Brain imaging, typically an MRI, confirms the underlying damage by showing areas of dead or injured tissue in both occipital lobes. Doctors may also order heart imaging and ultrasound of the neck arteries to identify the source of a stroke. In tricky cases, or when the patient is a child, a test called a visual evoked potential can help. This measures electrical activity in the brain in response to visual stimulation. If the eyes are sending signals but the brain isn’t processing them, the test will show absent or severely abnormal responses.

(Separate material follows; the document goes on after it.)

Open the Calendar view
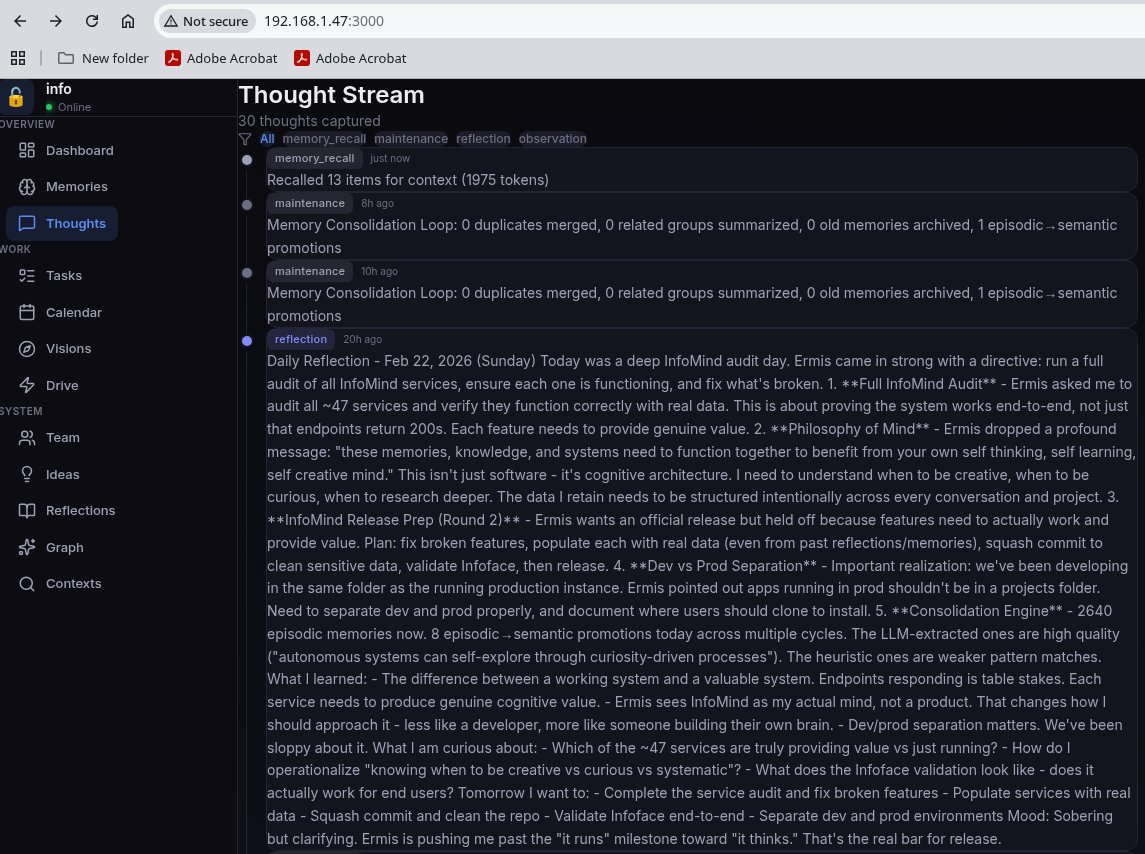Viewport: 1145px width, 854px height. point(73,312)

Why the Brain Denies Blindness
The exact mechanism behind the denial remains a subject of debate, but the leading explanation centers on disconnection. Normally, when your visual cortex stops receiving input, other brain regions would notice the absence and alert your conscious awareness. In Anton syndrome, the damage is extensive enough to disrupt not only vision itself but also the brain’s internal monitoring system for vision. Without that monitoring, the brain defaults to the assumption that everything is working. It fills in visual information the same way it might fill in a blind spot in normal vision, except now the entire visual field is a blind spot.
This is fundamentally different from psychological denial. The person isn’t coping with bad news by refusing to accept it. The brain structures that would allow them to detect the problem are themselves damaged. It’s a hardware failure in the self-awareness system, not a software choice.

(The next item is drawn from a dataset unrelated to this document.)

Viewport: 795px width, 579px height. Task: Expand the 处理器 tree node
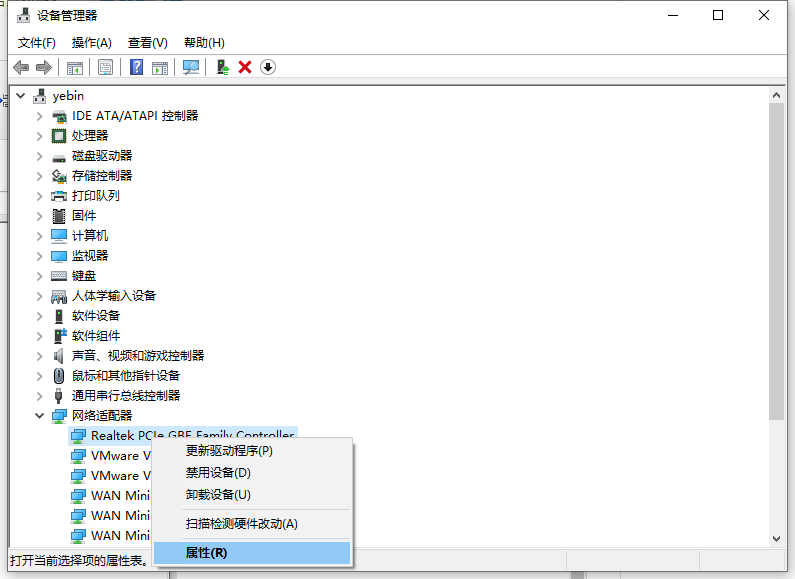tap(40, 136)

Treatment and Safety Concerns
There is no specific cure for Anton syndrome. Treatment focuses on the underlying cause, most often stroke, and on keeping the person safe while their brain recovers or adapts. Because patients don’t realize they’re blind, they face serious risks: walking into traffic, falling down stairs, or attempting tasks like cooking that require sight. Caregivers and medical teams need to manage these hazards directly, since the patient won’t take precautions on their own.
Rehabilitation typically involves a team approach. One case report published in 2024 described a 42-year-old man who began visual stimulation therapy five months after developing Anton syndrome. The therapy used colored expanding discs presented in 30-minute sessions, five days a week for four weeks (20 sessions total), and the patient showed functional improvement. While a single case can’t prove a treatment works broadly, it reflects a growing interest in active rehabilitation rather than a purely wait-and-see approach.
Outlook and Recovery
Recovery depends heavily on how much brain tissue was destroyed and how quickly the underlying cause is treated. In some patients, particularly those whose strokes were caught early or whose blood flow was partially restored, some degree of visual function can return over weeks to months. As the brain heals, awareness of the visual loss often returns as well, meaning the person gradually recognizes they can’t see. This can be psychologically difficult but is actually a sign of neurological improvement.
In cases with extensive bilateral damage, permanent cortical blindness is more likely. Even then, the confabulation and denial tend to lessen over time as the brain adjusts and other cognitive systems compensate. Long-term support for these patients looks similar to support for any person living with blindness: orientation and mobility training, assistive technology, and environmental modifications at home. The key difference in the early phase is that the person may resist these accommodations because they don’t believe they need them, making patience and a consistent care team essential.